__Written task__. Rewrite the material from the line containing "Task: Click the word" through the end of the material, putting "ring" in place of "circle" and leaving everything else as it is.

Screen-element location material

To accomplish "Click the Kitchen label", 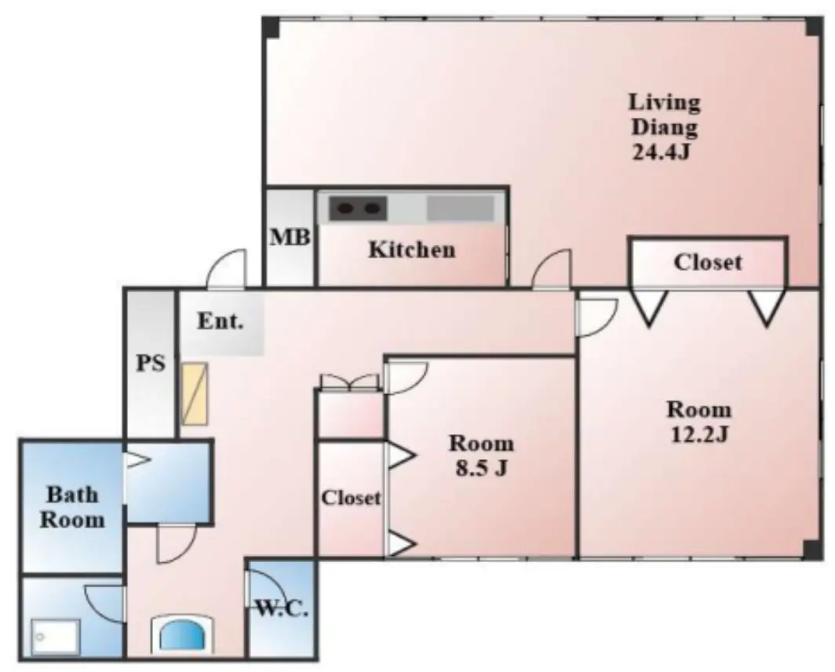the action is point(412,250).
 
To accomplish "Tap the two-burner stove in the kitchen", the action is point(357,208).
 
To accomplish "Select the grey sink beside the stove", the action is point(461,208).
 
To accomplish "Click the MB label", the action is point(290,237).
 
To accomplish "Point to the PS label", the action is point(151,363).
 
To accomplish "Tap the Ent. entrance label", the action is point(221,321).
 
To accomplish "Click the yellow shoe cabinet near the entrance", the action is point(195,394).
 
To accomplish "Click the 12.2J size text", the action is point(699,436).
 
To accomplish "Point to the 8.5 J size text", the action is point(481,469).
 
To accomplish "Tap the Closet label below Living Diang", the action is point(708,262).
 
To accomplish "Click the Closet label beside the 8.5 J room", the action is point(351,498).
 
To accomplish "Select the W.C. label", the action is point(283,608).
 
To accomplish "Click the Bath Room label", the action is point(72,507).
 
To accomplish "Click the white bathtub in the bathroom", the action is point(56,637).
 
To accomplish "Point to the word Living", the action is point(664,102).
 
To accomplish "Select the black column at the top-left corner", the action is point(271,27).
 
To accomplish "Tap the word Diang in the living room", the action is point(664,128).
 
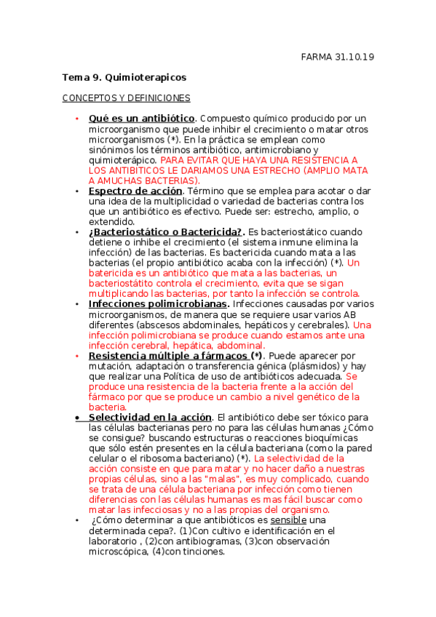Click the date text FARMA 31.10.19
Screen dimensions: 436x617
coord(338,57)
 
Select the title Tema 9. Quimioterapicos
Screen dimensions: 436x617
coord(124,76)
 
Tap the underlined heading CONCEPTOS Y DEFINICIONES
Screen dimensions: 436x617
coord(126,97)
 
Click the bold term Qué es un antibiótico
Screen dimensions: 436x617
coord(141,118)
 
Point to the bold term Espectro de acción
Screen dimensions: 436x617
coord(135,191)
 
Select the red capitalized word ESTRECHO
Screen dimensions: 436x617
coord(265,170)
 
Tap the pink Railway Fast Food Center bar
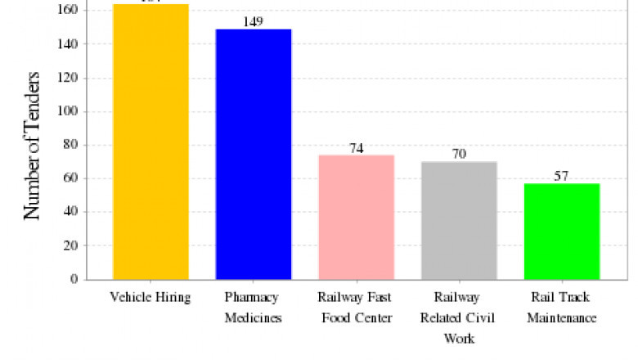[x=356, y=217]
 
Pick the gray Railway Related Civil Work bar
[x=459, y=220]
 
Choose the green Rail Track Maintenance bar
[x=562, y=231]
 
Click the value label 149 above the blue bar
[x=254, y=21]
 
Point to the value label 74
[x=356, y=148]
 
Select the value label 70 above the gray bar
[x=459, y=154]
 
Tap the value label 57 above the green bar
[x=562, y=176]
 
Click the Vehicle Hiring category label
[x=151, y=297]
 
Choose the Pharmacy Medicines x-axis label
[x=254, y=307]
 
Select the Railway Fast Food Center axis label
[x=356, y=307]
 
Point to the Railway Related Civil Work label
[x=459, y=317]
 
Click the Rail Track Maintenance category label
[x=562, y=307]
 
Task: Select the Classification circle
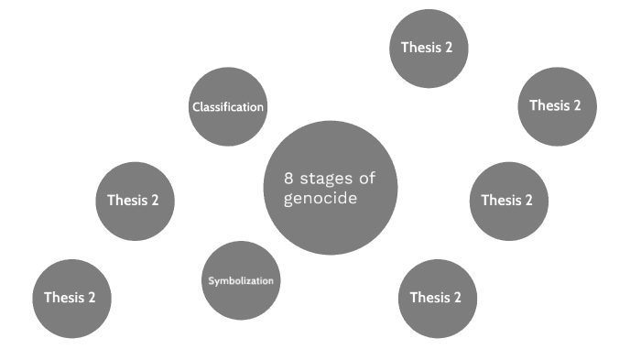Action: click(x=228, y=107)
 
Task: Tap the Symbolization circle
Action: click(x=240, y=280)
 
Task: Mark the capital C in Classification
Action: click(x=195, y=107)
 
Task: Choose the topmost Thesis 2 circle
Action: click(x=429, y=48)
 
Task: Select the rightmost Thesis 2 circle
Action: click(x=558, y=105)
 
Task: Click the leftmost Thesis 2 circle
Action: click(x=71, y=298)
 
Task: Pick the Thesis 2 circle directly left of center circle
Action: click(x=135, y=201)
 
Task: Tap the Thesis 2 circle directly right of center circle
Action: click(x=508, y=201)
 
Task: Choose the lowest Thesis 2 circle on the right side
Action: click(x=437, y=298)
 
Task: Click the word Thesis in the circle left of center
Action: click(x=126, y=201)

__Result for this exercise__.
Task: Click the word Thesis in the ring left of center
Action: click(x=126, y=201)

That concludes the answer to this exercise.